Since starting on the Livermore / Darvas / William O’Neil track, I have been going through a number of IBD resources and jotting down my learnings in this blog. There are a lot more interesting materials to go through so readers can expect more such posts to come.
The following points come from a webinar featuring Scott O’Neil on June 26, 2012, titled “Mastering the Market with Scott O’Neil”. The webinar walks through an example of how a portfolio was managed during the recent follow-through day (FTD) on June 15, 2012 (Friday), which I felt is quite instructive
Essentially, you incrementally scale in and out depending on how the market (they used NASDAQ to illustrate) performs.
- Prior to the FTD on June 15, 2012
- % invested was 0%.
- The rally on June 6, 2012 was not a FTD because it was within the first 3 days of the attempted rally. For confirmation that people are buying into a real rally, you need the FTD to occur on or after the 4th day.
- June 15 (Fri)
- Marginal FTD, you can be 10-25% invested. 25% is only if you are very aggressive.
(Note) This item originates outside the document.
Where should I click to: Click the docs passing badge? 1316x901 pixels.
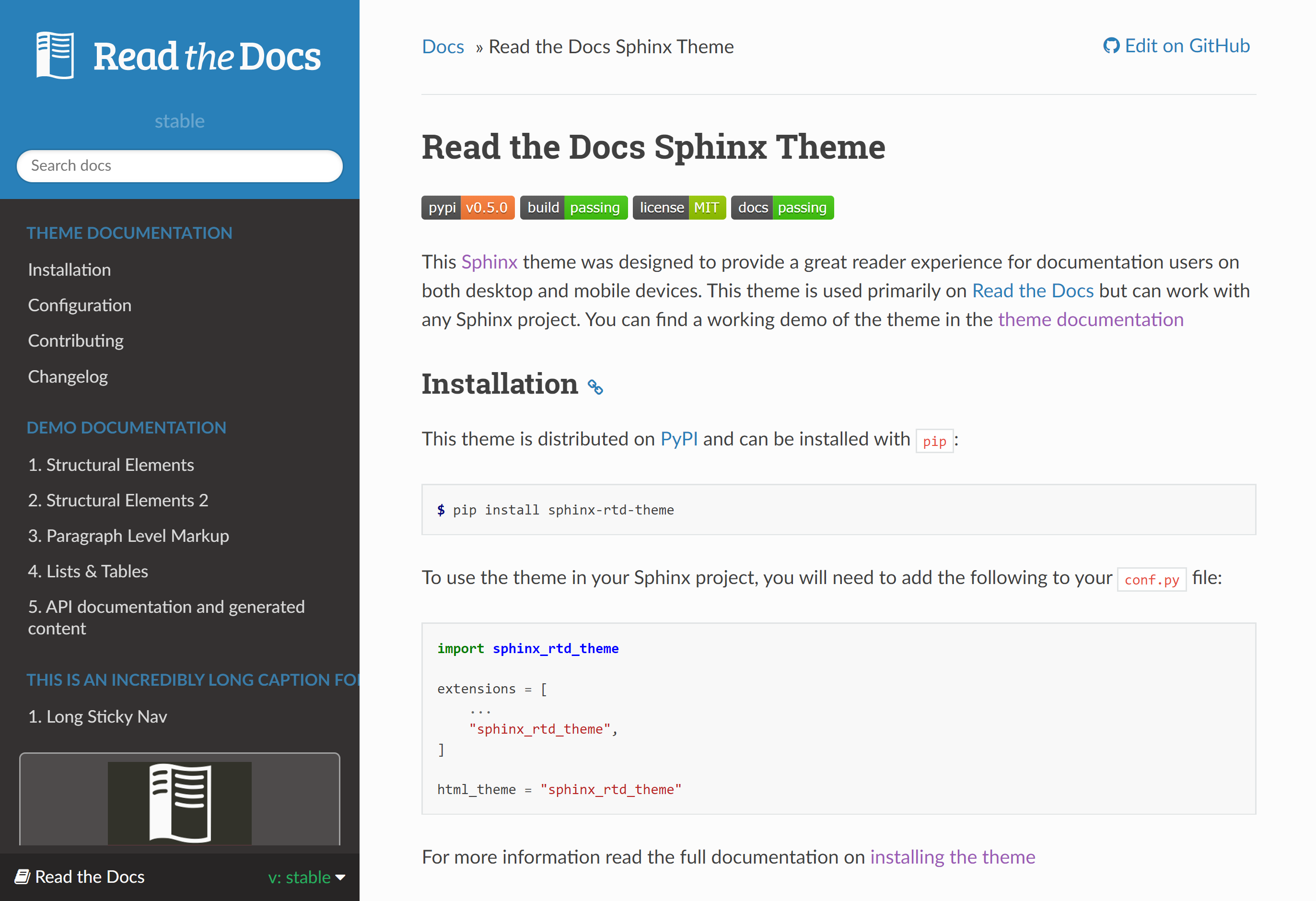(781, 208)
- Scott did not buy anything because he felt the price action was not strong enough, and wanted more confirmation.
- June 18 (Mon)
- Market continued to move higher, below average volume.
- 20-35% invested.
- June 19 (Tue)
- Market moved higher, crossed 50-day SMA with volume just very slightly above average.
- 50% invested.
- Scott started to put in money that day, buying two safe stocks, Disney and CVS.
- June 20 (Wed)
- Market stalled, closed slightly below open.
- Not unreasonable considering it is the first few days of a rally.
- 50% invested.
- Scott actually added another stock during this day.
- June 21 (Thu)
- Market dropped significantly erasing the gains of the last 3 days, on slightly above average volume.
- Need to quickly react and move out incrementally.
- 20-30% invested.
- June 22 (Fri)
- Market bounces up to recover half of the losses on Thursday, volume was high because of Russell 2000 rebalancing. The Russell 2000 rebalancing volume came at the end of the day, prior to that, the volume of the day was low, which is a bad sign.
- After a really bad day, you need the market to prove to you that it is a strong market by negating Thursday’s poor performance, which the market failed to do.
- 10% invested.
- Scott closed out completely during that day.
- June 25 (Mon)
- Market gapped down, went below the Low of June 21, and closed even lower. Volume was below average.
- 0% invested.
- If you have to be in the market, hold defensive and highly liquid stocks, have very few of them, and mostly hold cash.
- Having distribution days so soon after a FTD hurts the chances of success. Studies done by IBD showed that having distribution days within 3-4 days of a FTD results in a 80% failure rate.
- The market can turn quickly, you need to keep monitoring the market so that you will get in early.